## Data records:
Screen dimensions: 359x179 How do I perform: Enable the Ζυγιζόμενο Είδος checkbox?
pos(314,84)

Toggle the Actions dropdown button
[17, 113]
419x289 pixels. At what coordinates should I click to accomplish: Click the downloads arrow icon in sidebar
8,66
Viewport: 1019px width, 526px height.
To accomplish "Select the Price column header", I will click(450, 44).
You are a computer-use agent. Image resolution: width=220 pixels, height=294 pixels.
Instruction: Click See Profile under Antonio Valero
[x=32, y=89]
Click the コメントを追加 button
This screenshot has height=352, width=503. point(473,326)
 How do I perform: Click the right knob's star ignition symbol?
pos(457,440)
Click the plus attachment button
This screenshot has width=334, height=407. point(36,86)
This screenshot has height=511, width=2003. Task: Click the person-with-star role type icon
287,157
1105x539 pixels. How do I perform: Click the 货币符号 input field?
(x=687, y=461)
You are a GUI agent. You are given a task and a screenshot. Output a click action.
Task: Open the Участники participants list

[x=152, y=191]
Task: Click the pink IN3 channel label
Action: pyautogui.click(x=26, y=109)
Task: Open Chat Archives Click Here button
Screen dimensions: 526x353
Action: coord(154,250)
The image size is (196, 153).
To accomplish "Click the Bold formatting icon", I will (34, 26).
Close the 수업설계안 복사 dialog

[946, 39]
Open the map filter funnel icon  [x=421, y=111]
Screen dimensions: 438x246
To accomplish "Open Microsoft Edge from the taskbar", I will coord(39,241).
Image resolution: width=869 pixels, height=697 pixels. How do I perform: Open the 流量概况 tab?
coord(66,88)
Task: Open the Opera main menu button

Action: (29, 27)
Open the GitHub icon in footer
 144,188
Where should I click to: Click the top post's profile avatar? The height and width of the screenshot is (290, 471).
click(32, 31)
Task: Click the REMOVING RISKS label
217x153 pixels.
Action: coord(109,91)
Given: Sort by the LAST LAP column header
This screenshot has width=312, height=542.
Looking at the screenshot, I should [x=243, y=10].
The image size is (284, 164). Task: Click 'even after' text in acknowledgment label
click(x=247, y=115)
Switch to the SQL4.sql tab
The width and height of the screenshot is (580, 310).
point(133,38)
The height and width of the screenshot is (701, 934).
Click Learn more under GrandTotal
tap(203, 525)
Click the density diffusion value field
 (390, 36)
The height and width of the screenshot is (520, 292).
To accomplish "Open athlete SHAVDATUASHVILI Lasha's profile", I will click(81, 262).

## ASSIGNMENT:
The answer must be a single number: how many lines in the records above contain the word "agent".

## RESPONSE:
2